Llegamos a las 2:30 de la mañana al puerto, solos, un viento helado. No mucho por suerte, pero nos calaba hasta los huesos. Una campera de nylon con plumas de ganso era lo que usaba. Pensaba, era verano y yo con campera. Adónde me había metido, pero en fin, la aventura lo daba para todo. Empezaron a llegar marineros de toda clase, rudos, callados pero con cara de buenos.
Llegó el capitán, nos vio y nos dijo que subiéramos al barco, cosa que hicimos y nos tiramos en una hamaca de tela, para descansar. Esas serían nuestras camas en los próximos tres días. Alguien nos mostró el barco y todos los recovecos. Era uno chico, de diez tripulantes y el capitán.
Esperamos a que clareara y salimos. Excitados y en el puente pues el capitán nos pidió que no saliéramos de ahí, para no molestar a los que trabajaban. Hasta aquí todo bien, después de unas dos horas, ya en altamar, comenzaron a tirar la red de pesca. Era gigantescas y llevaba al inicio y al final unos tablones para poder guiarla. Todo se hacía con malacates y cables de acero. Cuando estuvo concluida esta tarea, casi sin esperar empezaron a recoger la red.
Maravilloso, cuando iba saliendo la red, había una gigantesca cantidad de pescado. Había de todo, pero buscaban lenguado, un pez que nace vertical y con el correr del tiempo queda horizontal.
Algunos marinos seleccionaban los pescados, y los ponían en distintas bodegas. Muchos los tiraban al mar donde las gaviotas y gachupines se hacían un festín, seguían al barco en todo el recorrido.
Mientras esto sucedía los otros tiraban la red. Una tirada y recogida se hacía entre media a una hora.
Estuvimos todo el día con esto. A la noche las tareas seguían, prendieron unos focos que alumbraban la penumbra y daban luz en el mar. Un color verde oscuro difícil de reproducir. A eso de las 11 de la noche, nos permitieron ir a dormir un poco. Los marineros lo hacían por turnos, los mismos que tiraban la red, la sacaban y distribuían los pescados. Era una maquinita perfecta de pesca.

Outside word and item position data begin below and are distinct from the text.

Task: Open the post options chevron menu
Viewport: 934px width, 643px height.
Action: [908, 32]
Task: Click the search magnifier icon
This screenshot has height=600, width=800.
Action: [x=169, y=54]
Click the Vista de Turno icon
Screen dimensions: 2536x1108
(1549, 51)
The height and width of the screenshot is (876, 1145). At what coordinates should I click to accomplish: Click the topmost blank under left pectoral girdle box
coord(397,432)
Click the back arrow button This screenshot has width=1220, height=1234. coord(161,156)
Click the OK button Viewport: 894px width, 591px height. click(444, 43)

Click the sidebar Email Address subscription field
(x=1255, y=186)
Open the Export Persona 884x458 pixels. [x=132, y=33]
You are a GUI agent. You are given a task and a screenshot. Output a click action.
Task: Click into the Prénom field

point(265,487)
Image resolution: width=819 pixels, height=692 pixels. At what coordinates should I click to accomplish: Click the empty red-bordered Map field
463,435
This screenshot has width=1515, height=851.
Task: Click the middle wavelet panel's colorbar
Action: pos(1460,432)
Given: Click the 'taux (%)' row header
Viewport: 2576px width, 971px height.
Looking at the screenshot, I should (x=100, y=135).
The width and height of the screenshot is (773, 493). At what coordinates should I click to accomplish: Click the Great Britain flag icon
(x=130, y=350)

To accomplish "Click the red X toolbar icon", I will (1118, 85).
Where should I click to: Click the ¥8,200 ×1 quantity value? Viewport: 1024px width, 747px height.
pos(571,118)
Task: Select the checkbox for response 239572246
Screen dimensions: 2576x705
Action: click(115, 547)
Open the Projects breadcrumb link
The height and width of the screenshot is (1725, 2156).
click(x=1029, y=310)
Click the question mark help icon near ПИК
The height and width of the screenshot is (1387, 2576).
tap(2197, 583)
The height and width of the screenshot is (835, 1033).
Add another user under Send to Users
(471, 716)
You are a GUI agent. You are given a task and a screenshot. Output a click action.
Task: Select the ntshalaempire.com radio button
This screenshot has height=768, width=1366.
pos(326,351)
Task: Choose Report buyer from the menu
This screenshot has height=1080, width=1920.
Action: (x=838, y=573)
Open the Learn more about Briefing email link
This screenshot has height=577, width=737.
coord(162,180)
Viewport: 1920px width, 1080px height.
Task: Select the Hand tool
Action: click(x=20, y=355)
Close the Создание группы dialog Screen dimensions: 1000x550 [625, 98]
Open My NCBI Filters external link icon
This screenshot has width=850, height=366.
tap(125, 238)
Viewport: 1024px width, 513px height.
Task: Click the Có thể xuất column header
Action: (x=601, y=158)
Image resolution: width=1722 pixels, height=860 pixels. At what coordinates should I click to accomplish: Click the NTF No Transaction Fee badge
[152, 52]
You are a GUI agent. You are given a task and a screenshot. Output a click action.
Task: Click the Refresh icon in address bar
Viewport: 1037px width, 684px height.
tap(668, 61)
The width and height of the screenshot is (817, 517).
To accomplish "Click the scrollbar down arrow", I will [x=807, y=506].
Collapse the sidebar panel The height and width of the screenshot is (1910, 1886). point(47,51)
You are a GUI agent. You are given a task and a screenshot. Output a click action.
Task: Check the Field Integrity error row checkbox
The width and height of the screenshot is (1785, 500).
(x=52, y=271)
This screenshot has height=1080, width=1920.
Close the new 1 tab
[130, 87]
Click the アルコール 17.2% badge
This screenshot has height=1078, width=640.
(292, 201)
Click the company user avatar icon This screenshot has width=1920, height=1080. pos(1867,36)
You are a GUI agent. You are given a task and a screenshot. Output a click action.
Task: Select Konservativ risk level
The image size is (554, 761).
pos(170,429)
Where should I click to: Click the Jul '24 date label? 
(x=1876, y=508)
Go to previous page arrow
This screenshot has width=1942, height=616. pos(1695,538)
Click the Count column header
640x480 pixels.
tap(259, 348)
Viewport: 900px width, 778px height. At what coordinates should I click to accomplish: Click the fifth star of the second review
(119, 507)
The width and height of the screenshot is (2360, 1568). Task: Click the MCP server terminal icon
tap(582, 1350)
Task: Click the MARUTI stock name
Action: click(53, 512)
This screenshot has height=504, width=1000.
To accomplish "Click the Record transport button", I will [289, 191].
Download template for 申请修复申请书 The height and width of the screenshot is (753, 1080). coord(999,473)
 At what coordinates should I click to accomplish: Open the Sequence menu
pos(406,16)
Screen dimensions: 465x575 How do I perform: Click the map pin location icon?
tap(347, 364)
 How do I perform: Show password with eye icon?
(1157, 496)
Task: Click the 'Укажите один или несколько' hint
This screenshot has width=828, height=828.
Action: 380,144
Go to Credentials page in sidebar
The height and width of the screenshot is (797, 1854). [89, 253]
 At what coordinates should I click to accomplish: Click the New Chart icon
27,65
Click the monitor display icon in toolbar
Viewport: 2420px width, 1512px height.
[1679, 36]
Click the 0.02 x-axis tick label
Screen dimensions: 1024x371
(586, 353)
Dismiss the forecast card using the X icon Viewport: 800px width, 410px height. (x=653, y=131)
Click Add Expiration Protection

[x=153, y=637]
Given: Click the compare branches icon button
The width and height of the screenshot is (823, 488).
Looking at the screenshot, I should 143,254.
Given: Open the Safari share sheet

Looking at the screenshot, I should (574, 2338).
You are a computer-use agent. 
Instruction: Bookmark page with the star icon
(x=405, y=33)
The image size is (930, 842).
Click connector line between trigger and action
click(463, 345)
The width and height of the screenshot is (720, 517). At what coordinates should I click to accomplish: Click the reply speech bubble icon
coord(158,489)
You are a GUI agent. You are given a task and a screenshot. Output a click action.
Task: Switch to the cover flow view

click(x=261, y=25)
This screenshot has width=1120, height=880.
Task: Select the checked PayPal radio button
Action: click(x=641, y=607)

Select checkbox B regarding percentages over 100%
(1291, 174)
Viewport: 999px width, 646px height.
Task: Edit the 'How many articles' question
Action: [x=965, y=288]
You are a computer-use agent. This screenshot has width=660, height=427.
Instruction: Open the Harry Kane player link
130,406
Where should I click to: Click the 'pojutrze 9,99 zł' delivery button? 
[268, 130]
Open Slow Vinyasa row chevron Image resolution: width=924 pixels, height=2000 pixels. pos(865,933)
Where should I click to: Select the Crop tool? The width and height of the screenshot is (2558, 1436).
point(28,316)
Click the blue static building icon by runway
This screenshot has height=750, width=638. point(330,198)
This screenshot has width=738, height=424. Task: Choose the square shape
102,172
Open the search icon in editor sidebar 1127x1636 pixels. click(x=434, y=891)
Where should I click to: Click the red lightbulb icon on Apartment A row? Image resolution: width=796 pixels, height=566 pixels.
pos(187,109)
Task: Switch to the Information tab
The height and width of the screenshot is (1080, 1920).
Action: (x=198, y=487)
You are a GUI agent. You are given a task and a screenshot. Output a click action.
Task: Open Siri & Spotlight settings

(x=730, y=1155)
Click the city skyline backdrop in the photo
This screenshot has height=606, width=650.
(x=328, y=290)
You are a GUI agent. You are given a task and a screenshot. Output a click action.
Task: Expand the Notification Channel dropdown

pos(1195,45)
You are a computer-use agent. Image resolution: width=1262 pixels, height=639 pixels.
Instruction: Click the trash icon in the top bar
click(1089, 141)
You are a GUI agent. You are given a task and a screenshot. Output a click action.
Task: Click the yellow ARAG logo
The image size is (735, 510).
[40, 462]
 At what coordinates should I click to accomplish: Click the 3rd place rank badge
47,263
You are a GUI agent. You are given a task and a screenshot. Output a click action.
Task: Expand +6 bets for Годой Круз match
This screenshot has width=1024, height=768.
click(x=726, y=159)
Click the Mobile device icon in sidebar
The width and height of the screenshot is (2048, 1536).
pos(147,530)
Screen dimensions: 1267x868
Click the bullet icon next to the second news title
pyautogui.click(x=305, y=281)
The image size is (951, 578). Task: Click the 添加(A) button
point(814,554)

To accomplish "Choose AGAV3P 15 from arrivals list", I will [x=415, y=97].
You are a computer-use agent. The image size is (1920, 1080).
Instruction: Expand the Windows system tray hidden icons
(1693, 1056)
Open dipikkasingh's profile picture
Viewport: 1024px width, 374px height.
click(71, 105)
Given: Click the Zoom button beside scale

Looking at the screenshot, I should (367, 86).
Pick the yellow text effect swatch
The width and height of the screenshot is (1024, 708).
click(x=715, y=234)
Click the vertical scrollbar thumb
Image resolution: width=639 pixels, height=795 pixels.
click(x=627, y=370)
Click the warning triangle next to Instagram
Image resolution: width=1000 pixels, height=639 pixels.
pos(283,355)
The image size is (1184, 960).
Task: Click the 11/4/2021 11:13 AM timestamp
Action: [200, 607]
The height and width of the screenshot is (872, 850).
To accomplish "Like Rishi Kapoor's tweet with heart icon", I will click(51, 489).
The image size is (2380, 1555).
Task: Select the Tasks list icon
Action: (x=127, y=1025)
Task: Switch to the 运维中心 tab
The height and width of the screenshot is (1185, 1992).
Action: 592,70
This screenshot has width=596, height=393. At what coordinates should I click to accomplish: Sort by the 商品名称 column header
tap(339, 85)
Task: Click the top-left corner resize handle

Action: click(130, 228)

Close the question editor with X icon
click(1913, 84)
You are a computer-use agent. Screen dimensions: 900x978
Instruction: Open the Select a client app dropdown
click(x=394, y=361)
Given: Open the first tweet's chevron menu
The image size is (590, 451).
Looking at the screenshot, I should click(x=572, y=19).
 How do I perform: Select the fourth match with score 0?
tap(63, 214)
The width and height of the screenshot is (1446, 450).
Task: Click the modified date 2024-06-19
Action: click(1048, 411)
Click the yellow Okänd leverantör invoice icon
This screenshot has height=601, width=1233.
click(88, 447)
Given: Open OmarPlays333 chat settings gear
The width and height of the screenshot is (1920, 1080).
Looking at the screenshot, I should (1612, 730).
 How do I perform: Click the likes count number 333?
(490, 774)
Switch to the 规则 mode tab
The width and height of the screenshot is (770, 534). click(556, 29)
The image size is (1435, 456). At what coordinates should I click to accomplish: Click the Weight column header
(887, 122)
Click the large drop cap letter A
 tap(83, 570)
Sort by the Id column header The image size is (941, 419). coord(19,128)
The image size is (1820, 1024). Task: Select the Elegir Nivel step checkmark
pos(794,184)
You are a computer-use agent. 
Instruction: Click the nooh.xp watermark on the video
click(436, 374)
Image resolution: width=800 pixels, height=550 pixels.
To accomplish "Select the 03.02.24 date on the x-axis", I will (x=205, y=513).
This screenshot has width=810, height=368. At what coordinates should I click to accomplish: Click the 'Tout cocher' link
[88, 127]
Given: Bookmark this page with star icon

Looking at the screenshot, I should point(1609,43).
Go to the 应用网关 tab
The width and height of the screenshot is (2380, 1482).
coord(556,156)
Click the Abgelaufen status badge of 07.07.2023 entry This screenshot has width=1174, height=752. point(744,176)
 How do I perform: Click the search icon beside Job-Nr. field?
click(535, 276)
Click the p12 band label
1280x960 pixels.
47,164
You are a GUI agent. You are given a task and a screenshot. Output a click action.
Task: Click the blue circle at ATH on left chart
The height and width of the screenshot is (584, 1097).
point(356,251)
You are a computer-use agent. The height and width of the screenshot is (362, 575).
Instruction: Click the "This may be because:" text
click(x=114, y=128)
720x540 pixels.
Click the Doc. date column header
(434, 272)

Transcurrió sin muchas novedades la noche, salvo la incómoda postura en que nos acomodamos en las hamacas. A eso de las 5 de la mañana, subimos al puente, ya se veían nubarrones entre la luna y las estrellas. No estaba el capitán pero el segundo nos dijo que tendríamos tormenta. Empezaron a tirar la red más rápido, no sabía por qué, nadie hablaba. A eso de las 7, empezaron las olas, rayos y centellas caían del cielo, estaba todavía oscuro y entre los rayos se divisaban las siluetas de los marinos haciendo su trabajo.
Supimos que en la tempestad los pescados se van a aguas más calmas, o sea al fondo. Ya no se podía pescar. Uno de los marinos se lastimó una mano, y esto, junto con la tormenta, convenció al capitán de volver.
La tempestad arreciaba, el barco se selló por entero, no había claraboya que no estuviera estanca y cerrada con sistemas de seguro para que no se abrieran solas. El mar cada vez que el barco cortaba la ola parecía que se nos venía encima. El barco se hundía, prácticamente hasta la mitad, quedaba solo con la cabina de mando y parte de su superficie afuera del agua. Para en un segundo saltar en la ola donde ahora estábamos casi a 45 grados. Para nosotros era una experiencia nueva. Eso de andar 45 grados arriba y 45 grados abajo en un segundo no era fácil de aguantar. Estábamos mareados, no sabíamos dónde ponernos, nos bamboleamos de un lado al otro. Vomitamos en lo que pudimos, y vimos que algunos hacían lo mismo, a cubierta no salió nadie pues era peligroso hacerlo.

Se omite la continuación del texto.